That being said, there is nothing jumping in my face from your screenshots, so there doesn't appear to be anything incredibly slow. There is one thing I think we need to do soon and that is to adopt shadow dom for the editor. The vscode workbench has a gazillion CSS rules and they all make "Recalculate style" a whole lot slower than it needs to be, but otherwise there is nothing actionable that I can think of right now. If you have ideas about how to speed things up, I would love to talk about that. I also think that those indent guides could be easily drawable via <svg> but I never really tried it.

deepak1556 commented 3 years ago

We landed a fix in the runtime that increases the stack size on windows which has a side effect of improving this scroll lag situation. Can anyone test on windows with the latest insiders https://code.visualstudio.com/insiders if the scroll is better ? Thanks!

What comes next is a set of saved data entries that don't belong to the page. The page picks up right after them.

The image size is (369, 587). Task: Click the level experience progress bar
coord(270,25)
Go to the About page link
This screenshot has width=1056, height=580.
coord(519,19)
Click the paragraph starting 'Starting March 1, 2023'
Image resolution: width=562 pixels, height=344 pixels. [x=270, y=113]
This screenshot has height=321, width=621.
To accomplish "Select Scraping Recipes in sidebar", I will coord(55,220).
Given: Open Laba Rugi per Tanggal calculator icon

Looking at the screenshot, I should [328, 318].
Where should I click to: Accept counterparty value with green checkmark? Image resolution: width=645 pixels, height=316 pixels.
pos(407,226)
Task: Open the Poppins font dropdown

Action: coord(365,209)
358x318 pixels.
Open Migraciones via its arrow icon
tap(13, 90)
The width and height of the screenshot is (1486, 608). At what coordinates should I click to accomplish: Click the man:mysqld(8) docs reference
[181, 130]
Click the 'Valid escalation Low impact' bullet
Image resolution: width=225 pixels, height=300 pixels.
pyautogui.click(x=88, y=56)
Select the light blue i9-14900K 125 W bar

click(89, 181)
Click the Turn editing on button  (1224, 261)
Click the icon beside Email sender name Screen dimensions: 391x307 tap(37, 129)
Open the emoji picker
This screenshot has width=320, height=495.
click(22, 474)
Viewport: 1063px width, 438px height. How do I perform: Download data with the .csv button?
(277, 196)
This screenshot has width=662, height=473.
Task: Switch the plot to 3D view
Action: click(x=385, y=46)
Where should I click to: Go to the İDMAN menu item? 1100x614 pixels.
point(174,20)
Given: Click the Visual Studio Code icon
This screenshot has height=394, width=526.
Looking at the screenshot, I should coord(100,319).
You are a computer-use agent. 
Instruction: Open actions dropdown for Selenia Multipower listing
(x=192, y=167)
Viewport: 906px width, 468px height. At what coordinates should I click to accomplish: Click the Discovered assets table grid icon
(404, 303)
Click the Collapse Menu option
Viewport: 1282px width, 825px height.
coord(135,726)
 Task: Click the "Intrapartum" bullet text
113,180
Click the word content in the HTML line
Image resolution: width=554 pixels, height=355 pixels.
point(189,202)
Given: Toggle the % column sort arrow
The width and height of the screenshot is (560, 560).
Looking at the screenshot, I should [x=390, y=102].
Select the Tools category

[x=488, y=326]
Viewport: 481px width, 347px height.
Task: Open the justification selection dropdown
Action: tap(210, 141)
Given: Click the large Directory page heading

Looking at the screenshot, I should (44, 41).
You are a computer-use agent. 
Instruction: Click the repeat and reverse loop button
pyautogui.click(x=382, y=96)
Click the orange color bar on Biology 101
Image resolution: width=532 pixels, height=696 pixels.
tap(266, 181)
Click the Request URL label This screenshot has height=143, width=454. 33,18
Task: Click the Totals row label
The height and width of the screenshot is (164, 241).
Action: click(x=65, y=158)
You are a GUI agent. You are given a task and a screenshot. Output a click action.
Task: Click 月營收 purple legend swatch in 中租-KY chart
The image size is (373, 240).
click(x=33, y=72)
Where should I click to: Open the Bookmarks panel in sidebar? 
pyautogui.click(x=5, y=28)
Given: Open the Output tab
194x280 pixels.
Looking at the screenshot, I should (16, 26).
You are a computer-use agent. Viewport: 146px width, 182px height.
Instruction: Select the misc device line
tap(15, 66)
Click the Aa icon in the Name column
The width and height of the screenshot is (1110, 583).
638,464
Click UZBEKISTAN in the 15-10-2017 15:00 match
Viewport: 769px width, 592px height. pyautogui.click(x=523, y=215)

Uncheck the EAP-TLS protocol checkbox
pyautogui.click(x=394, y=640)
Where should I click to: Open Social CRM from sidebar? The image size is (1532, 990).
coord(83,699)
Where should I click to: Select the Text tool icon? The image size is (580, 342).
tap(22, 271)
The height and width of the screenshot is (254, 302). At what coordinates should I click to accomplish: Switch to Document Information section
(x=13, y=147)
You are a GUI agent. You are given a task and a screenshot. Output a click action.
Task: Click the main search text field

schroef commented 3 years ago

@deepak1556

just test tested insiders version. I dont see a difference vs latest v1.52..1 Long files arent that smooth. Im using a wacom tablet. Scrolling with minimap is okay. All smooth animation are OFF. i dont see any difference using start with --disable-renderer-accessibility

using Windows 10 20h2 Omen 15 16 RAM Ryzen 4800h Gforce 1660Ti

Nvida control panel is set to auto.

At the office running OSX 10.11.6 scrolling is better using same tablet. Though its not lagging, it feels sluggish and sometimes feels like it lagging or sticky. I need to scroll more to get it moving more, not sure im explaining it properly. Its not as smooth as Chrome for instance

deepak1556 commented 3 years ago

Thanks for checking @schroef , can you follow the steps at https://github.com/microsoft/vscode/issues/106939#issuecomment-695904826 and send the traces.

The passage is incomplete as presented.